Durante il dottorato, Roberto ha avuto la possibilità di notare la grande differenza tra Italia e Australia in ambito accademico: mentre la realtà italiana – che definisce locale, ovattata, fatta di piccole facoltà dove tutti si conoscono – eccelle per la qualità dell’insegnamento, quella australiana investe molto di più nella ricerca e i suoi professori sono bravissimi ricercatori, ma dedicano poco tempo e passione alla didattica. Questa differenza è imputabile a una questione linguistica (nell’Università italiana si parla e pubblica prevalentemente in lingua italiana e questo non attrae studenti dall’estero) e una disparità di priorità e finanziamenti (gli studenti internazionali in Australia sono, invece, tantissimi e pagano cifre esorbitanti per poter accedere ai corsi universitari, rendendo l’istruzione il primo export del Paese con un introito di quasi 20 miliardi di dollari l’anno). Questo causa una grande perdita di talenti, se si pensa a quanti ricercatori italiani come Roberto si trovano in università estere, mettendo al loro servizio conoscenze e competenze acquisite in Italia, dove sarebbe auspicabile che fossero reinvestite. Roberto, infatti, non ha dubbi nell’affermare che in Italia si trovava bene, aveva i suoi amici, il suo lavoro, la sua famiglia ed è convinto che avrebbe continuato a viverci felicemente, se non avesse voluto darsi la possibilità di ‘far carriera’, cosa che molto probabilmente non sarebbe riuscito a fare allo stesso modo.
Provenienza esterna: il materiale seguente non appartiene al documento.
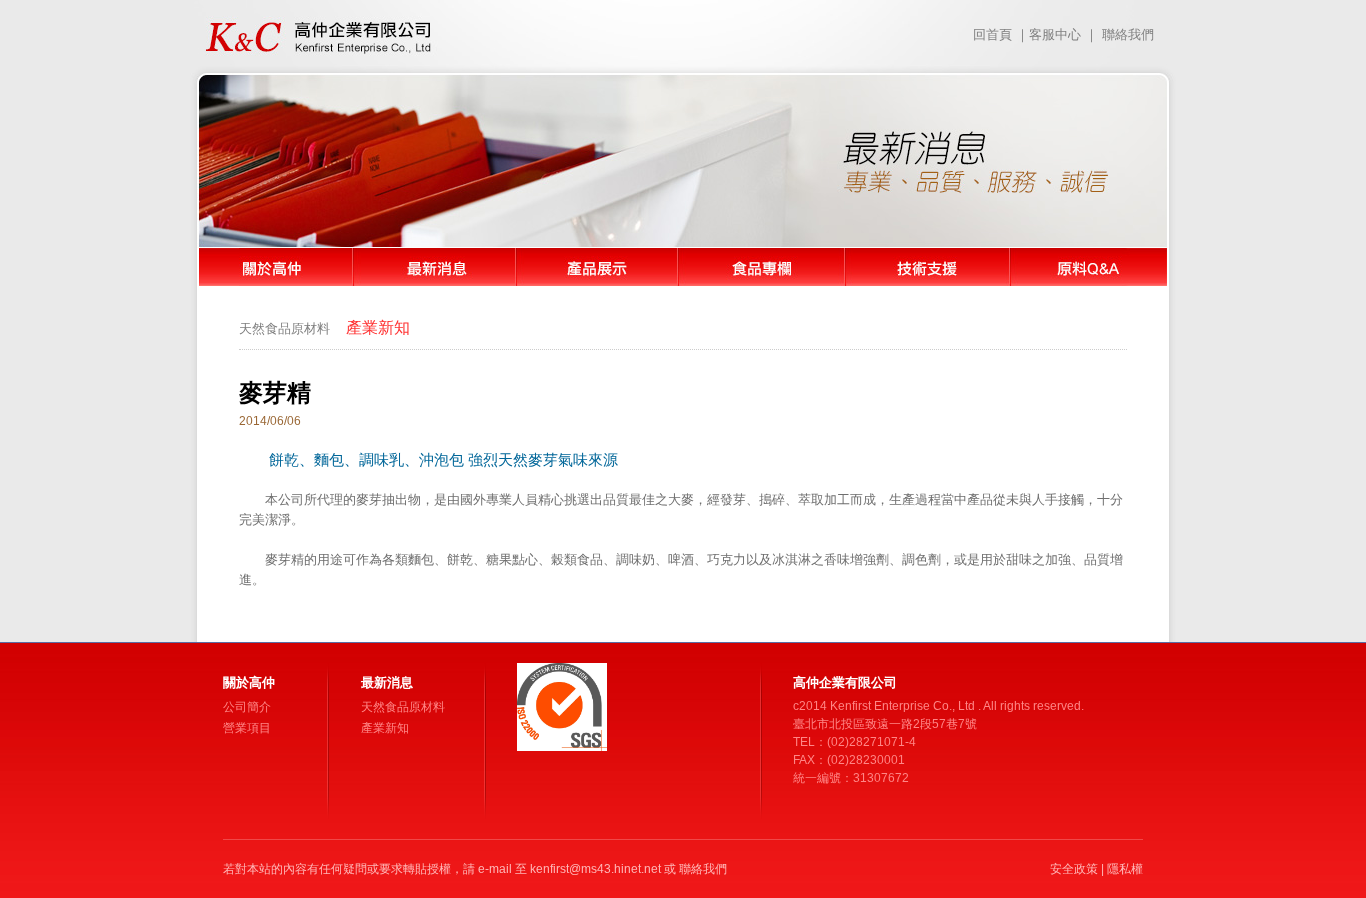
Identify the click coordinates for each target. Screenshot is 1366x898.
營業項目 (247, 728)
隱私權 (1125, 869)
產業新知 (385, 728)
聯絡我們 (1128, 34)
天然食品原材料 (284, 328)
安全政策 (1074, 869)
Alla domanda sulla necessità o meno di un network ‘italo-australiano’ in ambito accademico-professionale, Roberto risponde che ritiene utile la costruzione di un network che funga da ponte tra l’università italiana e quella australiana: mentre lui ha potuto contare su amicizie che gli hanno in un certo senso reso il percorso più lineare, non tutti hanno la stessa fortuna e un’organizzazione che aiuti aspiranti ricercatori italiani a sviluppare il loro progetto in Australia – e, magari, a tornare in Italia successivamente – potrebbe rivelarsi molto utile a creare opportunità e a renderle accessibili. Sarebbe di mutuo vantaggio, infatti, mettere in comunicazione i due sistemi educativi e i due mondi accademici che hanno evidentemente parecchio da imparare l’uno dall’altro.